## [Jobs]
1) In the essay about giving to the church, what did the writer compare frequent giving to?
2) Return the part of the essay about giving to the church starting at "The only way" and ending at "on their feet.".
3) Continue the essay about giving to the church from its last sentence.

## [Document segment]

The author writes that Gehazi walked away, with skin that was flaky and white as snow.

I was once an avid giver to the church. I invested just like one would with the stock market. My thought was that if I gave frequently, I would receive a return on my investment. Maybe I would be listened to more, or my ideas would be implemented more than others. Or maybe it was like insurance. When my car broke down, I would be able to go to the church and say, "Look, I gave this much. What can you do for me now?"

After a couple years of doing this, I realized that the direction the church was going was not the direction I wanted the church to go. I started getting angry. I started wondering why my investment was not returning what I expected. I started complaining. My heart became bitter. My money had resentment tied to it now.

There were rumors of building campaigns and the debt that goes along with that, so I became even more calloused to the idea of giving without strings attached. I couldn't enjoy giving any longer because I had set up this whole construct in my mind of a stock market, where I would touch and see the returns of my investment. This didn't happen though. I felt as though I was giving to an invisible being, although the needs that were being met were all around me.

I finally opted out. I couldn't find the wherewithal to give without having high expectations of where my dollars went. I could either give with resentment and high expectations, or stop giving and find some peace of mind and somewhere else to pour my money into.

The only way I could find peace is, I needed to give in a way that exceeded my expectations of receiving anything tangible in return. I found it. I started paying more attention to the needs around me. I started paying attention to my friends, who, were actually struggling pretty bad financially. I hadn't noticed it before because all of my emotions were wrapped around me and my money. Once I let go of expecting a return from the church, I was able to give directly and joyfully to the people I came into contact with on a regular basis. I don't expect anything back from them because it is selfless giving. There's nothing better than getting to give to someone who's fighting to keep their head above water, and getting to see them gradually get back on their feet.

Stored records:
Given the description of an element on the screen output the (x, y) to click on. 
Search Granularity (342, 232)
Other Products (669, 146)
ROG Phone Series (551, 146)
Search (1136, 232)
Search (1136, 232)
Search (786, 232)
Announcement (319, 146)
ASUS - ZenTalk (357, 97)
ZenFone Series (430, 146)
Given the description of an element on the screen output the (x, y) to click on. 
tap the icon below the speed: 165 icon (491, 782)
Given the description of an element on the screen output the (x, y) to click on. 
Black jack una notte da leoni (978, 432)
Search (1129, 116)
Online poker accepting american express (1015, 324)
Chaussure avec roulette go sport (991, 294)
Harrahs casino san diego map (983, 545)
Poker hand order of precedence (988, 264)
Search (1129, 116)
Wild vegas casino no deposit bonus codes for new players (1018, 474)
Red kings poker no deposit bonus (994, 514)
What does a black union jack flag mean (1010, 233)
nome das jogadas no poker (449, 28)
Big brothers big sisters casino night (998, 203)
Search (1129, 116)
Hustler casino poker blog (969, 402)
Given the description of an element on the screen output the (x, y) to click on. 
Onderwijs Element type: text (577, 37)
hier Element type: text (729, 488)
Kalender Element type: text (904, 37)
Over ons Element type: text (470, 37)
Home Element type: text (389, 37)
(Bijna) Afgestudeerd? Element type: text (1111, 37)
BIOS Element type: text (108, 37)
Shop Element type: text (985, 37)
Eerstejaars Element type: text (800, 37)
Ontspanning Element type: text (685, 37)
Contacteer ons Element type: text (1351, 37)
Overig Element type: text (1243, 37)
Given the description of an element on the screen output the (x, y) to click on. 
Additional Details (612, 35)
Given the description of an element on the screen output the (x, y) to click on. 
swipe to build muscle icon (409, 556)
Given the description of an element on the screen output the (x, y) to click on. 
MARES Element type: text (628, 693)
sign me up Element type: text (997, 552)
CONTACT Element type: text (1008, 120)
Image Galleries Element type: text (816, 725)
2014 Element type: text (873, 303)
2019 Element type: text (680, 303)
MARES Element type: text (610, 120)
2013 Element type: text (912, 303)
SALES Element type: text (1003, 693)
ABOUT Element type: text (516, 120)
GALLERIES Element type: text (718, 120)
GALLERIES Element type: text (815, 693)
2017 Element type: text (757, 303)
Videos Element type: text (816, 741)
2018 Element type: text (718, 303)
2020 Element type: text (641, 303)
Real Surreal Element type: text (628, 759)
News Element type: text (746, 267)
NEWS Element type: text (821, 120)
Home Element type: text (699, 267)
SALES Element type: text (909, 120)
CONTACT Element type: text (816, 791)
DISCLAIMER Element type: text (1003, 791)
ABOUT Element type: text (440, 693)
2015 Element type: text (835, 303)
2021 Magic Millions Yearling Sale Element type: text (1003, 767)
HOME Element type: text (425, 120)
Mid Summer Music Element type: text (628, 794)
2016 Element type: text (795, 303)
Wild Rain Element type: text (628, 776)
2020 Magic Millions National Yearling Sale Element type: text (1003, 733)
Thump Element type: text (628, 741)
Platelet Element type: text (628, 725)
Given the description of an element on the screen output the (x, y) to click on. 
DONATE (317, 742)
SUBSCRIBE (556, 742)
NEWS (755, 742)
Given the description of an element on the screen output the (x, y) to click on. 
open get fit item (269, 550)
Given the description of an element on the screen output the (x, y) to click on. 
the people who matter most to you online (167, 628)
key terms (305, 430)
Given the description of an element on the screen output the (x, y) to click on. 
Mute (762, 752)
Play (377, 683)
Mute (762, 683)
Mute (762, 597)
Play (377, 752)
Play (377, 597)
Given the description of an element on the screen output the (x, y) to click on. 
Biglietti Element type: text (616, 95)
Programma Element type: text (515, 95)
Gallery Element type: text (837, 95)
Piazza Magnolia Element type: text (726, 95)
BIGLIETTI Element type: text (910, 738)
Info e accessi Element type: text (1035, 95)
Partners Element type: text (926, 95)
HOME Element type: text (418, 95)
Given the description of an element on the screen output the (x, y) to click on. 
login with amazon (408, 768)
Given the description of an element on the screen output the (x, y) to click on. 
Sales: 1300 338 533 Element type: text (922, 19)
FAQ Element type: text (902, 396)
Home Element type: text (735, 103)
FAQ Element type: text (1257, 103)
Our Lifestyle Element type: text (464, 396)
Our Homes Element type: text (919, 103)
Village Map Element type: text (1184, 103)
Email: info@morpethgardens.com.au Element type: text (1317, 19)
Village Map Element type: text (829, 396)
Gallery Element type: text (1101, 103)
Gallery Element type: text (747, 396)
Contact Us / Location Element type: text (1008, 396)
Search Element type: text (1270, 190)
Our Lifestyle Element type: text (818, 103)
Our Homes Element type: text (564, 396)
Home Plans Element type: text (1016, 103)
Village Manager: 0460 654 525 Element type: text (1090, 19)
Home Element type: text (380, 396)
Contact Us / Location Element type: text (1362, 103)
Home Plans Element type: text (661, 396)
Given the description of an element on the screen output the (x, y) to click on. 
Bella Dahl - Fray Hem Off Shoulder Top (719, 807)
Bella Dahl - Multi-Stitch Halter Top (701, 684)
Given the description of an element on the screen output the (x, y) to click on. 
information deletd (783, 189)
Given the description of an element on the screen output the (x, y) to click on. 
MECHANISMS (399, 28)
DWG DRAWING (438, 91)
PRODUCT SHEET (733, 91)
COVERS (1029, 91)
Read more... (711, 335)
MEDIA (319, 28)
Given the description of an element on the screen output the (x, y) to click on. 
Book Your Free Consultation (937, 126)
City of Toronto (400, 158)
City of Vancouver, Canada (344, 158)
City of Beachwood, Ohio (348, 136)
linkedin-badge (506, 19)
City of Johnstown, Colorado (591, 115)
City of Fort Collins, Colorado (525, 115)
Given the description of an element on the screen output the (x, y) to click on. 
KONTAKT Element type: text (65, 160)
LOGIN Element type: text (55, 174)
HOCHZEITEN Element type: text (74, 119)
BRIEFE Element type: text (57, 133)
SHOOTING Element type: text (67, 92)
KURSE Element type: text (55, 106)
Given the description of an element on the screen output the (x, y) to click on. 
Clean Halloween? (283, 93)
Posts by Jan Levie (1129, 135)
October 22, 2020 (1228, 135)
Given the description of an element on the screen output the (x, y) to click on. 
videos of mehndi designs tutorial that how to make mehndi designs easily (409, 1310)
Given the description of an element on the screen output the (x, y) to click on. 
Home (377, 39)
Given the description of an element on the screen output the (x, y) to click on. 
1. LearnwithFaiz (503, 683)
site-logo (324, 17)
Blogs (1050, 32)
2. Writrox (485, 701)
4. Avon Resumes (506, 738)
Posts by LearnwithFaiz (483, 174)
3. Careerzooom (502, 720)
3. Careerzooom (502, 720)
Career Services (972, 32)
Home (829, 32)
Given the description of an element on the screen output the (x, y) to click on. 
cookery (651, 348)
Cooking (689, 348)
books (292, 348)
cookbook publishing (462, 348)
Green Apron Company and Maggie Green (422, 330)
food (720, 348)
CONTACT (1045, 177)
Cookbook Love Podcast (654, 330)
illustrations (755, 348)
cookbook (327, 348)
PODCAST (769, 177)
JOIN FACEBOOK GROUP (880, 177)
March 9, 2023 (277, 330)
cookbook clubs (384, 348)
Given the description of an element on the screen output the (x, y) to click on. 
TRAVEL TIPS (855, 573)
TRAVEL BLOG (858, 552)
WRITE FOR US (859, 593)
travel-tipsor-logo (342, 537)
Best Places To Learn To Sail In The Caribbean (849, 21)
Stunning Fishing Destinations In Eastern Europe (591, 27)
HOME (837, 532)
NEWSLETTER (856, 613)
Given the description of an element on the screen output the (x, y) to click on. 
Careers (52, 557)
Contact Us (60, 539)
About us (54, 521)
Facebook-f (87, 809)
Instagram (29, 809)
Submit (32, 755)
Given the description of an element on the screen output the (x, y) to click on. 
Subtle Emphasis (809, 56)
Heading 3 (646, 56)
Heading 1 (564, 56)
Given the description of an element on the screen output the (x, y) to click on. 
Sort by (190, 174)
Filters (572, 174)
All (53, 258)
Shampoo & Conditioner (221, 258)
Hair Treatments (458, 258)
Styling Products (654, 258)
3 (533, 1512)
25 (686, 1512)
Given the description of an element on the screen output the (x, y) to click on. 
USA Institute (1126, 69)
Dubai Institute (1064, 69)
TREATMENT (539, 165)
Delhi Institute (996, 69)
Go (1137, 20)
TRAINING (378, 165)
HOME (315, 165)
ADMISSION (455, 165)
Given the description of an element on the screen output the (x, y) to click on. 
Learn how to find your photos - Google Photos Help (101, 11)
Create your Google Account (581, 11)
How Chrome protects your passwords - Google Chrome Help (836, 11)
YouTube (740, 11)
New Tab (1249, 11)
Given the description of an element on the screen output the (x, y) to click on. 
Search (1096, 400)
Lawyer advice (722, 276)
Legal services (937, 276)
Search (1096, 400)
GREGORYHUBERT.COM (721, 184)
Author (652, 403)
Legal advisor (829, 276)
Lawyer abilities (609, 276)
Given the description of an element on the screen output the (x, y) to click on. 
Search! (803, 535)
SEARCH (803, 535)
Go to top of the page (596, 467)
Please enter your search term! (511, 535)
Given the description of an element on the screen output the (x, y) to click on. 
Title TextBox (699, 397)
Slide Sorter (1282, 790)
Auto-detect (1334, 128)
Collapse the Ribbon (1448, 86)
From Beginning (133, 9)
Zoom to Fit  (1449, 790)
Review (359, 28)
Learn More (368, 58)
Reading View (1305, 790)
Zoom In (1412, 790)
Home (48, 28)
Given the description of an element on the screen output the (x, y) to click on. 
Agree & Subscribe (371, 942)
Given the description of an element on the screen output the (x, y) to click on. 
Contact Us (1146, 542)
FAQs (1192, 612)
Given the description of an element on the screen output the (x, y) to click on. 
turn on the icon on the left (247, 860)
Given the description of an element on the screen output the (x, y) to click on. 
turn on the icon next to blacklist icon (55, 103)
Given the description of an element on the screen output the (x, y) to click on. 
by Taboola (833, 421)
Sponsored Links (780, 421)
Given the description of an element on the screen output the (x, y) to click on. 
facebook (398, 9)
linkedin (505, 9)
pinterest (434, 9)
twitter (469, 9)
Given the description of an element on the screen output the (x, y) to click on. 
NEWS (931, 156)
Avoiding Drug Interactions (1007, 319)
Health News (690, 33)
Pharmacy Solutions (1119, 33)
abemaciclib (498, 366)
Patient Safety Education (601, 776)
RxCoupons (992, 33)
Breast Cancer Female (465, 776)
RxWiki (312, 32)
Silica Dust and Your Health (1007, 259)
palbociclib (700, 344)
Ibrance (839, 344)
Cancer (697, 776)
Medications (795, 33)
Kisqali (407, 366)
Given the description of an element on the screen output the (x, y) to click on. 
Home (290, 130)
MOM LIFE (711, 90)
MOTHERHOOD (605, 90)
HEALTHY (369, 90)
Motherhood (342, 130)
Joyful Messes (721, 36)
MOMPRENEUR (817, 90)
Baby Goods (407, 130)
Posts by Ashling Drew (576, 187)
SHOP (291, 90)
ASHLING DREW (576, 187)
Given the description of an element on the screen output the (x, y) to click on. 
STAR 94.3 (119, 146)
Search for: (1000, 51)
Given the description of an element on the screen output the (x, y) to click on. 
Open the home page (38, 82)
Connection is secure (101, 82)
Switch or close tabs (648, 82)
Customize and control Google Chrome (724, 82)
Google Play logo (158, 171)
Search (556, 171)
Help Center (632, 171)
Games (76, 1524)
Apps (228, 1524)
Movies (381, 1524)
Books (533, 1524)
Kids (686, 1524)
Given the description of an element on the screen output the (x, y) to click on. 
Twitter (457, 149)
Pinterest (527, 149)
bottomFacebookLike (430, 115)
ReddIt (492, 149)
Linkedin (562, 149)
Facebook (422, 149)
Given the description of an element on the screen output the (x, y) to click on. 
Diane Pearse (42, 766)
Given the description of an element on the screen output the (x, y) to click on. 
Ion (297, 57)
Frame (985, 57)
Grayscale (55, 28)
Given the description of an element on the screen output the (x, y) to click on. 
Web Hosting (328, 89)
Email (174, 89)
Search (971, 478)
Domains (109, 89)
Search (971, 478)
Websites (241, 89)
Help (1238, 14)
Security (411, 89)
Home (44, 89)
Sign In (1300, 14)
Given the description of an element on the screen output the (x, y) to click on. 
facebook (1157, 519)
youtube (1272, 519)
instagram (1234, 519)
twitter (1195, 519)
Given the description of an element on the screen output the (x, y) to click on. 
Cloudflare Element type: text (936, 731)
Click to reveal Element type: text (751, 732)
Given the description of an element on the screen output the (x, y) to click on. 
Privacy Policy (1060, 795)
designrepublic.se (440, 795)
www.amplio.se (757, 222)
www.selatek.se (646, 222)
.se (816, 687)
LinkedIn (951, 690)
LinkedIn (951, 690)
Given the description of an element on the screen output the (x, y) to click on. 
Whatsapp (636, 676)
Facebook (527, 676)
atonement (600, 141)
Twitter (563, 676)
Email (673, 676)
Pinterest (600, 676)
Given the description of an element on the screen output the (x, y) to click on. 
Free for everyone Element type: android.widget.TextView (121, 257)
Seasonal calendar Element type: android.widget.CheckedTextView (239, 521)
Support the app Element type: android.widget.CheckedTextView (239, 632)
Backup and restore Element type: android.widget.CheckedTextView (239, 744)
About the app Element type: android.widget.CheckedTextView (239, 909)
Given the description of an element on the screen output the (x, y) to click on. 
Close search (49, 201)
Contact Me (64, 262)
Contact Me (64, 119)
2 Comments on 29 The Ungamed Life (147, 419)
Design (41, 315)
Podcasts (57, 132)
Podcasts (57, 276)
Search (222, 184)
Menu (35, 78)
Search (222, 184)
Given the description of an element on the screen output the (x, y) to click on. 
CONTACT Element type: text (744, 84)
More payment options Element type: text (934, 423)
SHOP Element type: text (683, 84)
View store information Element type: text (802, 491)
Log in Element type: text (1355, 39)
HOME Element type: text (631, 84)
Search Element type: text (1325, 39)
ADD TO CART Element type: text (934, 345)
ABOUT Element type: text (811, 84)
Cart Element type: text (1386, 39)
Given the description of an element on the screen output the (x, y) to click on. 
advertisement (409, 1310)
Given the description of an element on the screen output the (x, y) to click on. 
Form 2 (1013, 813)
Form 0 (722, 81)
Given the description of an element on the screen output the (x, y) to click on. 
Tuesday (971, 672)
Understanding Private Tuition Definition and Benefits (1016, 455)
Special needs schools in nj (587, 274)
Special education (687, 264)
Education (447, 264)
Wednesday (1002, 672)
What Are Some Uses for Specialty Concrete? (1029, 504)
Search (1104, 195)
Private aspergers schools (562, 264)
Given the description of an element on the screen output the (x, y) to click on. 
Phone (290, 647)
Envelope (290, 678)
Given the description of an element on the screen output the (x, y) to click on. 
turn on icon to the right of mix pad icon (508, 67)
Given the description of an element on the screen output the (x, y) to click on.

## [Final results]
1) Investing in the stock market, and also insurance.

2)
The only way I could find peace is, I needed to give in a way that exceeded my expectations of receiving anything tangible in return. I found it. I started paying more attention to the needs around me. I started paying attention to my friends, who, were actually struggling pretty bad financially. I hadn't noticed it before because all of my emotions were wrapped around me and my money. Once I let go of expecting a return from the church, I was able to give directly and joyfully to the people I came into contact with on a regular basis. I don't expect anything back from them because it is selfless giving. There's nothing better than getting to give to someone who's fighting to keep their head above water, and getting to see them gradually get back on their feet.

3)
In order to give without expecting anything in return, we have to give to the people and institutions that we are passionate about contributing to. If we are not passionate about who we're giving to, we will expect something in return. As humans, we do demand something in return. We are a reciprocal species. We barter and trade. We make transactions. However, there is something special about giving without expecting reciprocity, but assuming that it will take place in some size, shape, or form.

When we give, and don't demand anything in return, we receive more than we could have ever asked for. Grace and peace end up being the prized currencies. But, when we give expecting something in return, we end up resentful and bitter. We want the receiver to pay us back. The currency ends up being resentment and fear.

Today's Action: We will have an opportunity to give something today. Whether we are passionate about the person or thing we are giving to, may we pray "Thy will be done with this . . . " Then, may our transactions be made of grace and peace.